**Requirement**: Transcribe the entries exactly. Start at the top, stop after the line with "Task: Click the Chất", and omit every picture.

**Entries shown**:
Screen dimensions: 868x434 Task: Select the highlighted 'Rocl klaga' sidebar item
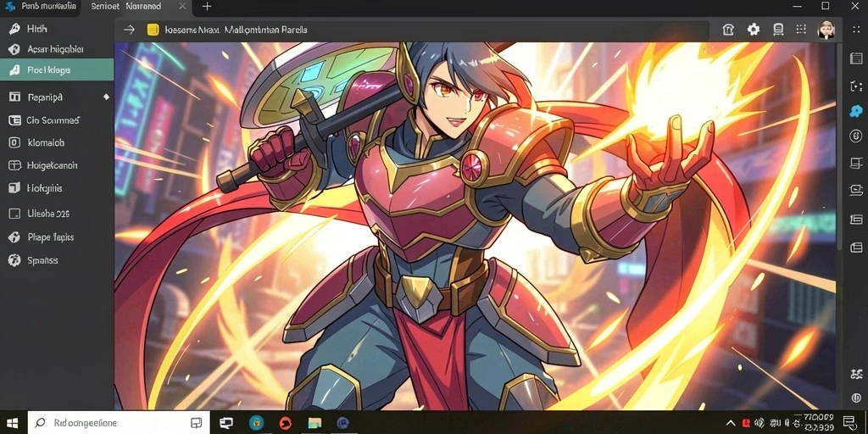(x=57, y=70)
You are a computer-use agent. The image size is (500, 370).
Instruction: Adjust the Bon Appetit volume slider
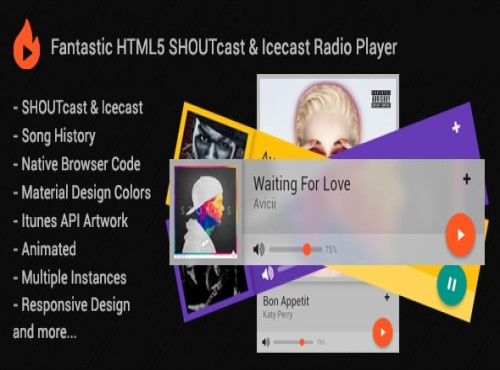[293, 342]
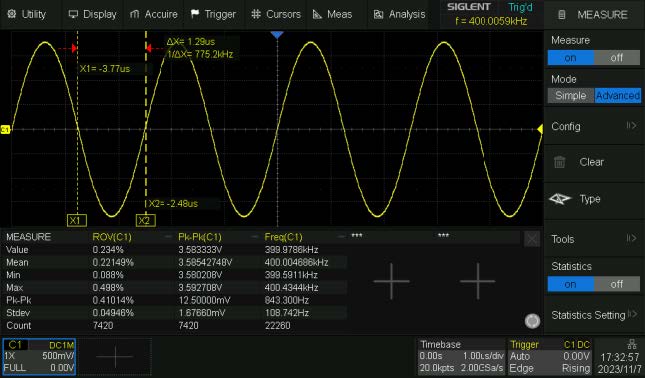Click the Clear trash can icon
Image resolution: width=645 pixels, height=378 pixels.
(x=559, y=162)
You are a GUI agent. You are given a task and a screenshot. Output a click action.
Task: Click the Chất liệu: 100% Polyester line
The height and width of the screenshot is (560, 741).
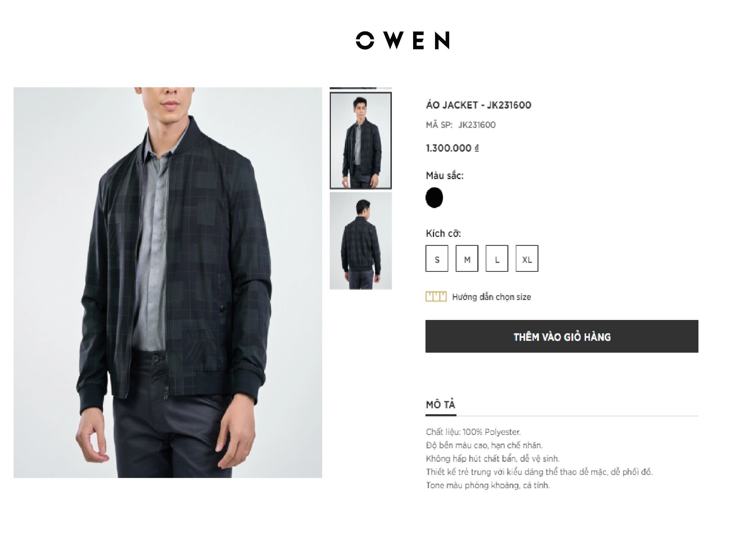473,432
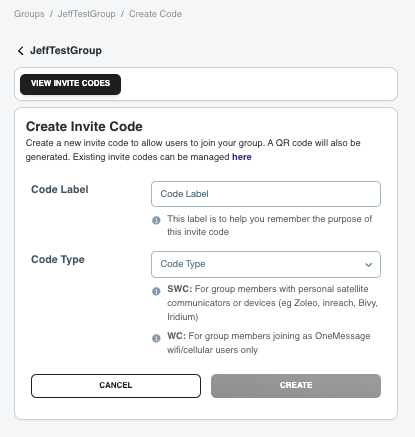The width and height of the screenshot is (415, 437).
Task: Select the Create Code breadcrumb item
Action: 155,14
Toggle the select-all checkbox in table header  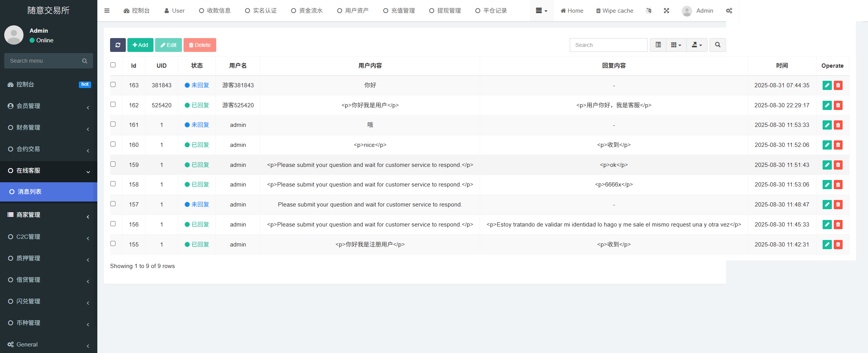pyautogui.click(x=113, y=65)
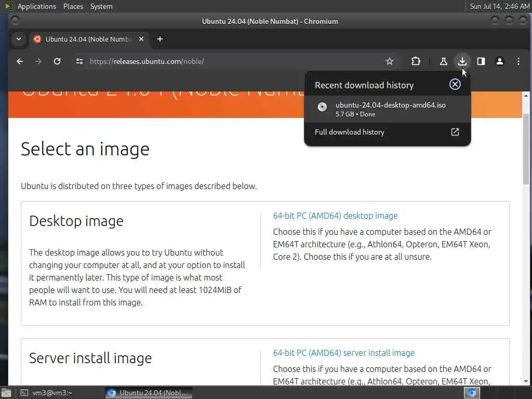Go back to the previous page
Viewport: 532px width, 399px height.
20,61
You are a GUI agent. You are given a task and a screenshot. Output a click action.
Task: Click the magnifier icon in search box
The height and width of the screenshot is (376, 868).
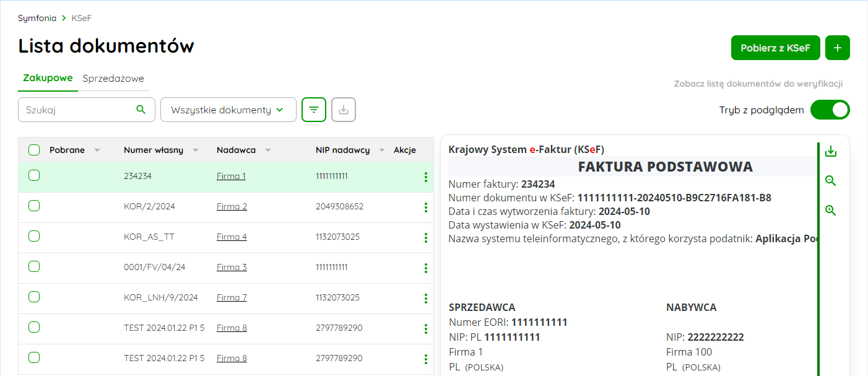pos(141,110)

**Solution to the problem**:
Screen dimensions: 868x434 Task: Select the highlighted 'Rocl klaga' sidebar item
(x=57, y=70)
You are a computer-use agent. The image size is (500, 370).
Instruction: Adjust the Bon Appetit volume slider
[293, 342]
Click the Clear trash can icon
Image resolution: width=645 pixels, height=378 pixels.
(x=559, y=162)
You are a GUI agent. You are given a task and a screenshot. Output a click action.
Task: Click the Chất liệu: 100% Polyester line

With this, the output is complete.